Short trace length yeah, that's good. But induced signal is induced signal... and the pins are huge and exposed.
You can reduce susceptibility here by dB if you use short traces and smaller pins and components.
By 10s of dB by pouring ground around it.
By 100s of dB if you put a shield can over it.
In exchange for no performance change in the oscillator? That's not even a discussion!
Sure -- I'll look at three motherboards I've got in my junk bin right now --
Dell Inspiron 5160 I believe -- Intel SuperIO chip, BGA top side, RTC crystal bottom side. Narrow 4-pin SO style plastic case. No shunt capacitors (probably enough internal on the pins). No evidence of removed internal planes. 8 layer board if I'm not mistaken.
Compaq 8510W workstation -- actually three tuning-fork (very narrow body, leadless(?) 4 pin) crystals I've spotted, one looks to be for the TPM (which, haha, Infineon SLB9635TT12 is a TPM controller from 2006 apparently!), has two flanking capacitors and a parallel resistor, solid ground underneath. One beside the Intel SuperIO chip, has capacitors and resistors nearby but unclear if they're connected. One beside the PCI bridge(?). Interestingly, this board doesn't seem to have a backup battery, though the others do.
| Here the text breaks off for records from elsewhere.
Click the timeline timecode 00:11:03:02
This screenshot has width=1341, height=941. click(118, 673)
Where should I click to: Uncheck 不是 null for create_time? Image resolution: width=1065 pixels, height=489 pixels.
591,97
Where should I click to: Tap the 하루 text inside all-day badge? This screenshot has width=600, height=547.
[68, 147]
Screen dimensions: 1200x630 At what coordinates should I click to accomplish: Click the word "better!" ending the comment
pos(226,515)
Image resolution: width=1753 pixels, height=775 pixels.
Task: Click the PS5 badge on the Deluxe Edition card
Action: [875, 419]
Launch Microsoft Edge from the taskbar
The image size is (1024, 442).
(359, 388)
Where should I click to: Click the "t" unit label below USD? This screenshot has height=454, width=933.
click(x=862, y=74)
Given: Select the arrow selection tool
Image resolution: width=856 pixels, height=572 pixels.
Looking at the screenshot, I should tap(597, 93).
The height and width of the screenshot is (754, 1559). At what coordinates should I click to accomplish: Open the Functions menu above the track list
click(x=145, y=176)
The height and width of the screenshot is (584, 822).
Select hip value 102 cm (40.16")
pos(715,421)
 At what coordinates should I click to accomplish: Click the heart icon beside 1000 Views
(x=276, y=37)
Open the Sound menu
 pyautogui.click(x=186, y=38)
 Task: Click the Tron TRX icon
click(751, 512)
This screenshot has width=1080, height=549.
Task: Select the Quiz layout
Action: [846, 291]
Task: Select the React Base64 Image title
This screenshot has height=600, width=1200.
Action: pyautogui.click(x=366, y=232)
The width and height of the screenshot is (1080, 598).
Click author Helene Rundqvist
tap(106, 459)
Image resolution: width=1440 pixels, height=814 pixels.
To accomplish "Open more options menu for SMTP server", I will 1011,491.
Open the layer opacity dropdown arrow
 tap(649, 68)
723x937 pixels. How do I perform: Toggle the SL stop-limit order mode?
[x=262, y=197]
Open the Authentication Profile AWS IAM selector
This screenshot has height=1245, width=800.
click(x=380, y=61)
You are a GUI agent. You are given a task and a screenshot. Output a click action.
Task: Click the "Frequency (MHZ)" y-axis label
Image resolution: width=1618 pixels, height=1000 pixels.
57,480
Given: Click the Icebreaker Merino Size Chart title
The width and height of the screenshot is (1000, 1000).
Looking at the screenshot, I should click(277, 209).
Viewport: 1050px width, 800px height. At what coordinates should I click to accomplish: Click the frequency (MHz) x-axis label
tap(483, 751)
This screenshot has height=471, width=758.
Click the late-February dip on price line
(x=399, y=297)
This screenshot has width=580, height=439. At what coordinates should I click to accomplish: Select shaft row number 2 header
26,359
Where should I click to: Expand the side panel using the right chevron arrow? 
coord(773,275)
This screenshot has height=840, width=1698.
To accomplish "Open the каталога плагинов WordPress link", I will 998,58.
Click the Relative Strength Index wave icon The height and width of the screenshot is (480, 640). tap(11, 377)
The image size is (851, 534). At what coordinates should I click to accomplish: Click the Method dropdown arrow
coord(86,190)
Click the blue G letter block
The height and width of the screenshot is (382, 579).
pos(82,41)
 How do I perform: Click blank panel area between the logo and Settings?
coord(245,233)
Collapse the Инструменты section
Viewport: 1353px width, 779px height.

Desktop motherboard, K7T Turbo2 -- VIA SuperIO, metal-can watch crystal, THT. Sort-of stapled to the board with a jumper wire. Seems they stopped short of actually soldering it, but the can is very likely grounded. Two connected capacitors, and a... 5.6M resistor?
So yeah, ground under all of them. Removed grounds would be just absurd in high density, high speed builds like these, and would have no effect on the poor crystal.